Two resistors of X and Y are in parallel with one another and in series with a 200 Ω resistor and a battery whose emf is 1.5 volt and whose internal resistance is 0.5 Ω. The resistance of X is 100 Ω. When Y is disconnected from X, an additional resistance of 50 Ohms must be inserted in the circuit in order to keep the current through X is unchanged. Find the resistance of Y. Compute the value of Y again for the same case considering the internal resistance of the battery negligible.
R1 = 200 Ω + 0.5 Ω + (XY/X+Y)
R2 = 200 Ω + 0.5 Ω + 50 Ω + X
R1 = R2
The Attempt at a Solution
In R1, X and Y are parallel, but in R2, Y is removed, so it is just in series (I think?). If the 50 Ω was just added in place of Y so they are still parallel, then Y would be 50 Ω and it doesn't seem right.
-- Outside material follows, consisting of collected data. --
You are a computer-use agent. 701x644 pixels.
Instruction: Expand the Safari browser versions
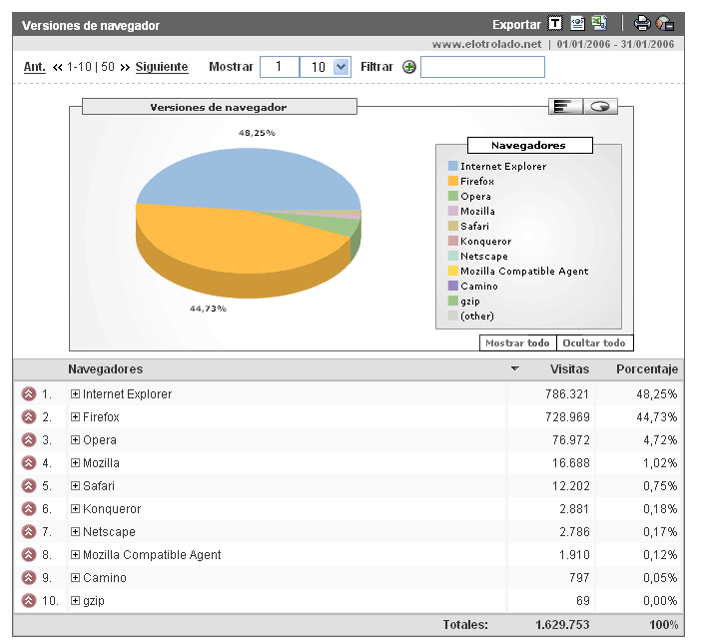pyautogui.click(x=75, y=486)
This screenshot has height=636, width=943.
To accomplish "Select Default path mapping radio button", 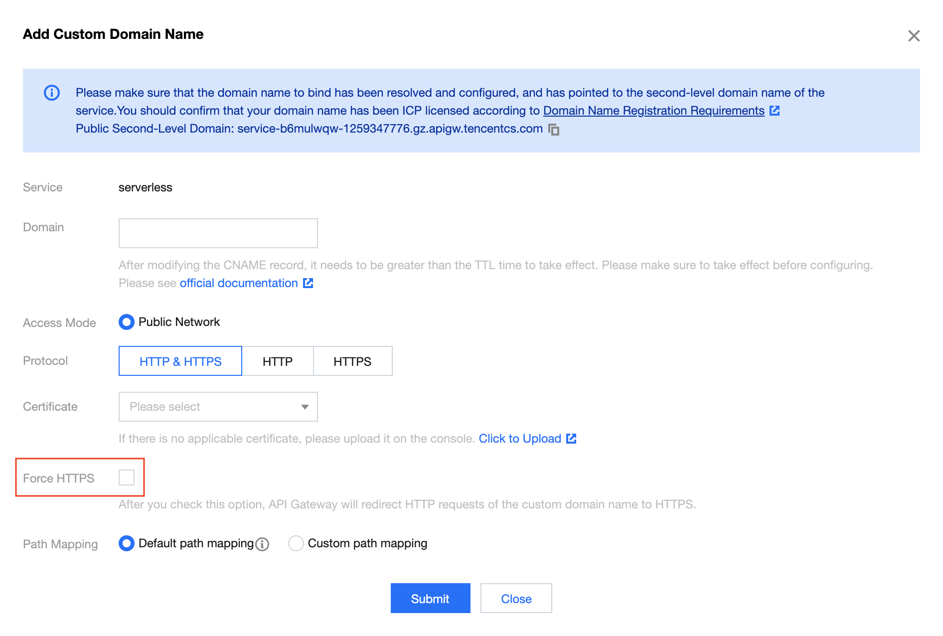I will [x=127, y=543].
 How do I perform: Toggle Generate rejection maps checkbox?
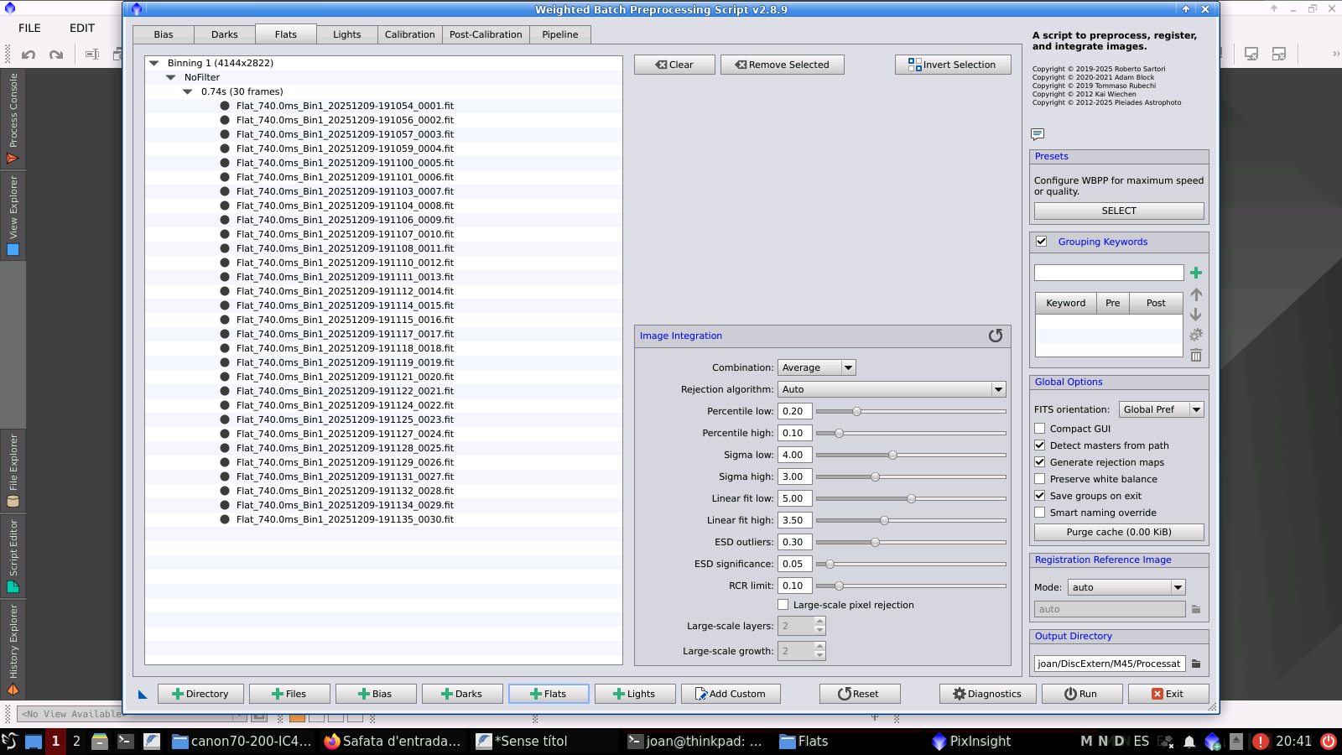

Since the resistance should still be the same, I set R1 and R2 equal to each other to get:
200.5 + 100Y/(100+Y) = 350.5
I then solved for Y to get Y = 100
Am I solving this correctly? I thought I would need the 1.5V in an equation and compared to the rest of the problems I am doing, this seems much easier. Any help is appreciated. Thanks.